> **Supplied entries**:

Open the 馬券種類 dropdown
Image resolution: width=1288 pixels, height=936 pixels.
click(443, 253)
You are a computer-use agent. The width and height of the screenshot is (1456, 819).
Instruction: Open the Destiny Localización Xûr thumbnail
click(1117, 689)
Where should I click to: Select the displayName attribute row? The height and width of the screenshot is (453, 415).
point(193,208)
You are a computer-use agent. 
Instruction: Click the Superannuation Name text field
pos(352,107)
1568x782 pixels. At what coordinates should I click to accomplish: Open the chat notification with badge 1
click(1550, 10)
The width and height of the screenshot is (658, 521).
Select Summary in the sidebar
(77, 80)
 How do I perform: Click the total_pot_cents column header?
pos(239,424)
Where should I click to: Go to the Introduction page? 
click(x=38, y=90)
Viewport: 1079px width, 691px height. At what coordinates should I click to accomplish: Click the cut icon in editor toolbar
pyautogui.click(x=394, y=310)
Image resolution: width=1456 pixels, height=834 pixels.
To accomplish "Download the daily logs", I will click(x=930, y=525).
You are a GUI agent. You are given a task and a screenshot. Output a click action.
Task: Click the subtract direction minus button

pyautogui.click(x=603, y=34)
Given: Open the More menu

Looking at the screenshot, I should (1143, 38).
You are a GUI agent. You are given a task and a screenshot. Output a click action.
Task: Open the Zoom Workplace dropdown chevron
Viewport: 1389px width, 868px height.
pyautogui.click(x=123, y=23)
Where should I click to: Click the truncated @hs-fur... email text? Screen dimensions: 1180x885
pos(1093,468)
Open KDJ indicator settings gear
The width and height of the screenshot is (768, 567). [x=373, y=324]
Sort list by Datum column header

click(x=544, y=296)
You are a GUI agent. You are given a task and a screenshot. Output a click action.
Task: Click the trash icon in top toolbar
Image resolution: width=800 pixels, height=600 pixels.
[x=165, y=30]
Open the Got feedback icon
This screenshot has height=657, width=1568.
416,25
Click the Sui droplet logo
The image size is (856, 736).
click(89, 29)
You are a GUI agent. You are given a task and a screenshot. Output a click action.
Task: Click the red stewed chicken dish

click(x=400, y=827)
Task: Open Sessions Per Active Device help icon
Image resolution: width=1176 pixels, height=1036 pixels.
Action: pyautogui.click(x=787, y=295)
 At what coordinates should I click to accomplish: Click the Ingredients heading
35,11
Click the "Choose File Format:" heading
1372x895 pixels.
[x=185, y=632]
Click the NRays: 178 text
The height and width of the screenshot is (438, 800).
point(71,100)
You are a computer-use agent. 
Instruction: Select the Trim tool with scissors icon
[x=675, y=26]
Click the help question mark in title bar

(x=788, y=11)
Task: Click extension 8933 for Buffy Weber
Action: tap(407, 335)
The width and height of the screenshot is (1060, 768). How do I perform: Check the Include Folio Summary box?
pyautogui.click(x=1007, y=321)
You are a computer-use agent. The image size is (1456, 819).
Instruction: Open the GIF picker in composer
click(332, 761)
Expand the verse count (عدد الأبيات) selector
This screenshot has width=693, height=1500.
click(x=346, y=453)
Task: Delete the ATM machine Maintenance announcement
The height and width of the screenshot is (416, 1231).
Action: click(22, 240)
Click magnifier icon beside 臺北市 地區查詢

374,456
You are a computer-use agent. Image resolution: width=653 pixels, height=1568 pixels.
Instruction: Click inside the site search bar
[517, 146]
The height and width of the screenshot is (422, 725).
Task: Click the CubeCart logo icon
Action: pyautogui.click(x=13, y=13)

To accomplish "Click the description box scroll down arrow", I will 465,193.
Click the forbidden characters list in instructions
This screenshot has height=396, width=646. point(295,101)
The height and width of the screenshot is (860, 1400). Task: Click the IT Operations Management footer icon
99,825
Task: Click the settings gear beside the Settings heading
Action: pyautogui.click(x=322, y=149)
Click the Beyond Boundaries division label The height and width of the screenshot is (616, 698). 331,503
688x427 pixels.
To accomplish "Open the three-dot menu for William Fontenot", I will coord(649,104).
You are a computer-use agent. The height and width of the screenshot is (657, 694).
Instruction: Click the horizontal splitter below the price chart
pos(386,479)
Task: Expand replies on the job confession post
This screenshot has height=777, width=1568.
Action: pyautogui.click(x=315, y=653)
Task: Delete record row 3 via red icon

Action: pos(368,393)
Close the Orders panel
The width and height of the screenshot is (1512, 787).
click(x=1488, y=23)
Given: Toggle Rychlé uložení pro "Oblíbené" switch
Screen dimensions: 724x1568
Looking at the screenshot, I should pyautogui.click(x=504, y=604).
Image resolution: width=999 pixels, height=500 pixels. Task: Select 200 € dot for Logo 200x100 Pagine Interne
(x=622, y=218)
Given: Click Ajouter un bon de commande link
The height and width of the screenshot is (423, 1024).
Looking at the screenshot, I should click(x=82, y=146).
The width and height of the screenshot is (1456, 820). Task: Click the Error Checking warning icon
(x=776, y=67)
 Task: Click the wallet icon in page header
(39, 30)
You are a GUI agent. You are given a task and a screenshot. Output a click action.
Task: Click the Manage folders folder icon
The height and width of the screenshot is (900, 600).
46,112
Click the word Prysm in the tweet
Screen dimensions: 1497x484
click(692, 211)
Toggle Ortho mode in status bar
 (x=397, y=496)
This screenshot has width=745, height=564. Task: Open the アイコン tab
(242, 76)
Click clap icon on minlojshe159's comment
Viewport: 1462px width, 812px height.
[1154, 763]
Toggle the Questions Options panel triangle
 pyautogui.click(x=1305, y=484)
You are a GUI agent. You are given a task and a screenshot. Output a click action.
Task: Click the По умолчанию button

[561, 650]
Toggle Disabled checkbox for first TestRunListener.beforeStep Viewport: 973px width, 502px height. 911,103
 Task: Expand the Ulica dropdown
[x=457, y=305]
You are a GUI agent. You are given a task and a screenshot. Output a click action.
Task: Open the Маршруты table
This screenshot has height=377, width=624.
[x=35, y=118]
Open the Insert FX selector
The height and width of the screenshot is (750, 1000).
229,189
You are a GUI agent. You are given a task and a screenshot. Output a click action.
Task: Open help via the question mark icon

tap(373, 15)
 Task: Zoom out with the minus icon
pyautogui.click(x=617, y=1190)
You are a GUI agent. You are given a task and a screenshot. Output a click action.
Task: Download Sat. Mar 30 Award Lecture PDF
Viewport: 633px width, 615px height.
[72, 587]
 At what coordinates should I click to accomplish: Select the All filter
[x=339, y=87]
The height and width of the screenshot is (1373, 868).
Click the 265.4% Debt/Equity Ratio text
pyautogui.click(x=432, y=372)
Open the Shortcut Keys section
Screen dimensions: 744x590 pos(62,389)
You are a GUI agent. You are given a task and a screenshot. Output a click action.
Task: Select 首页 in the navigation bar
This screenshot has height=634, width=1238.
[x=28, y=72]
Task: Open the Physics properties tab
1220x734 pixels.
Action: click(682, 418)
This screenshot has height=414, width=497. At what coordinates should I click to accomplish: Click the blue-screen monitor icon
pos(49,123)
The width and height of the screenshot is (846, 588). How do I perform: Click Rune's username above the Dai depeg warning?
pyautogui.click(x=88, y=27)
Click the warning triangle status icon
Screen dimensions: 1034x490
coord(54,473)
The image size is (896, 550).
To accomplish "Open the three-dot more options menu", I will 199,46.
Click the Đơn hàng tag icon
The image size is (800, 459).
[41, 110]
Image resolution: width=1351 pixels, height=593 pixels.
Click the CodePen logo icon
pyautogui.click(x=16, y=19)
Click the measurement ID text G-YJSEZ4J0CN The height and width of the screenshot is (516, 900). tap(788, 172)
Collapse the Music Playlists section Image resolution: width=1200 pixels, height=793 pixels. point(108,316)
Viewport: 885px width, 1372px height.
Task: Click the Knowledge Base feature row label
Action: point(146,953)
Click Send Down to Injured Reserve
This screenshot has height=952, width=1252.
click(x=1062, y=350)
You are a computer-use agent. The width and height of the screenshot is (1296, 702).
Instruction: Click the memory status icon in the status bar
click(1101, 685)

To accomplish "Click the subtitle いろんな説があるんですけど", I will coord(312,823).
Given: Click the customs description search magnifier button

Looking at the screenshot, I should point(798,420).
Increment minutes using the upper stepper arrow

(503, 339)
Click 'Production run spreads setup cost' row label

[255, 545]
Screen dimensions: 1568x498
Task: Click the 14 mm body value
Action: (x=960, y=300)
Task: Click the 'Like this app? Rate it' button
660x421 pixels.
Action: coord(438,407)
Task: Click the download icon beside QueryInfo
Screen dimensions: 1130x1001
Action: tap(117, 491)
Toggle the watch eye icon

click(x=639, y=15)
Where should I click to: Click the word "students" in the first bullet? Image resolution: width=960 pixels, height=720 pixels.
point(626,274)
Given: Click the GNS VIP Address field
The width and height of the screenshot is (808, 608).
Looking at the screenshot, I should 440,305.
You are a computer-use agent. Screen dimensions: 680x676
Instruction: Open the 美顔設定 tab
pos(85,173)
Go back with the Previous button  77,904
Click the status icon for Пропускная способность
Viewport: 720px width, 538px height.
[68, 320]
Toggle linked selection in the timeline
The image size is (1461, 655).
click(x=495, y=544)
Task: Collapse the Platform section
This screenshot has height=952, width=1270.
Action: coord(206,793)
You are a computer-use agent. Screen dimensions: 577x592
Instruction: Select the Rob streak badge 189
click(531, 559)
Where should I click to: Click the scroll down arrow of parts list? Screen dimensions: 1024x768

> **What the task requires**:
Go through the entries above and copy every line containing "computer".

> **Answer for this exercise**:
You are a computer-use agent. The width and height of the screenshot is (1456, 819).
You are a computer-use agent. 
You are a computer-use agent. 
You are a computer-use agent. The image size is (1456, 819).
You are a computer-use agent. Image resolution: width=653 pixels, height=1568 pixels.
You are a computer-use agent. The height and width of the screenshot is (657, 694).
You are a computer-use agent. The width and height of the screenshot is (1296, 702).
You are a computer-use agent. Screen dimensions: 680x676
You are a computer-use agent. Screen dimensions: 577x592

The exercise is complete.